When it comes to the film industry, we can’t help but notice that the number of female film directors is very small compared to male directors.

To get to the bottom of this issue, Georgina Willis, a film director born in Australia and now based in London, shares with us her experience.

When Georgina Willis’s film Watermark was selected for Cannes in 2003, there was only one other film with a female director selected for Cannes that year. “You could see there was a real problem to do with representation of female directors and everyone said ‘we have had Jane Campion here.’ It was like they had ticked a box and showed a film directed by a woman. Done. It was really weird. It was as if there was only one female voice and we have heard it.”

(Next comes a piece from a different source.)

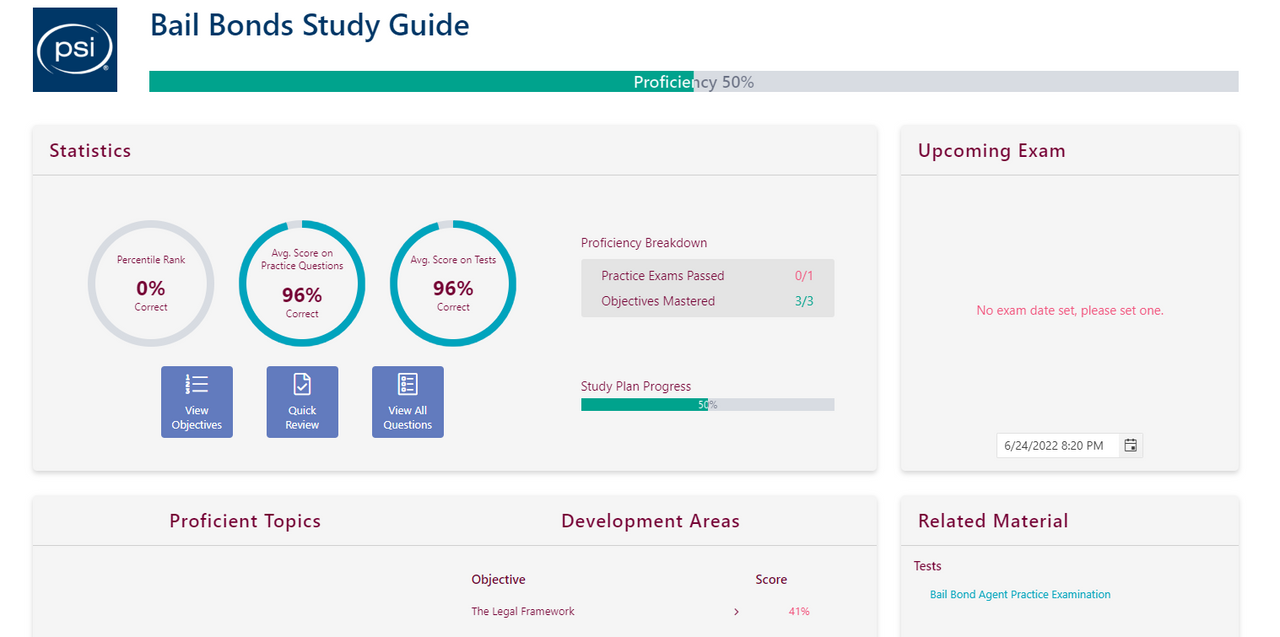Click the Score column header
The height and width of the screenshot is (637, 1280).
(x=771, y=580)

Although the numbers of female directors have increased in the past couple of decades, it is still a very small number. According to recent statistics, women represented 16% of directors working on the 100 highest-grossing films in 2020, while the other 84% were male.

“At the time you could see there was a problem but no one could articulate it. Women have always been the listeners and the recipient of men’s stories. If a man talks, often women begin to just quietly listen. And this happens almost automatically. This is what society has taught us to do. We do the large share of emotional labour. Because of this, we have often been invisible. That is now changing and we have a way of describing it and naming it.”

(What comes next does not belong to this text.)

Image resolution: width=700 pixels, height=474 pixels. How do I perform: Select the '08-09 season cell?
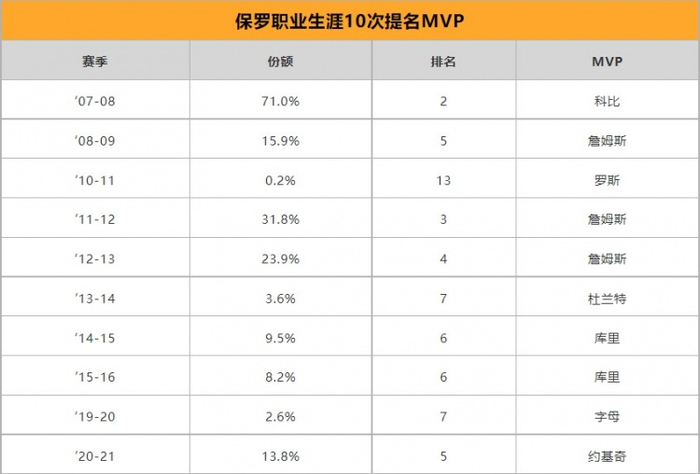(96, 141)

The main problem here is gender imbalance and the old habits that are still present in modern societies today. The MeToo movement was critical in shining a spotlight on huge problems in the industry. “Harvey Weinstein was at the height of his power when we were in Cannes. He was so powerful that it felt his power would not topple despite all the rumours. All these things fed into a feeling of threat for women in the industry.”

Female directors have so much to offer. It’s a different perspective.

“Watermark was a film about a woman facing mental health issues. It was controversial and it has remained so. It is about a woman who kills their own child. It was completely out there. I think being a female director allowed it to be filmed with a lot of empathy towards the central character. ”

We have to encourage more women to become film directors and to make it well known that they can excel in this job. “We need to have more females and decision makers who are female because the very infrastructure of film, whether its reviewers, sales agents, studio heads… etc, needs to be in balance for female directors to be heard in significant numbers.”

16% is not a bad percentage compared to the old statistics, it is in fact an improvement in the two last decades, but it is nowhere near enough. “It’s gone from single figures but we need to make a lot more progress to get more films directed, produced, written, commissioned, and reviewed by women. The more diverse the voices are behind the camera, the more we have insight into our lives through film.”

Georgina Willis is currently on post production of the feature film Insect O Cide.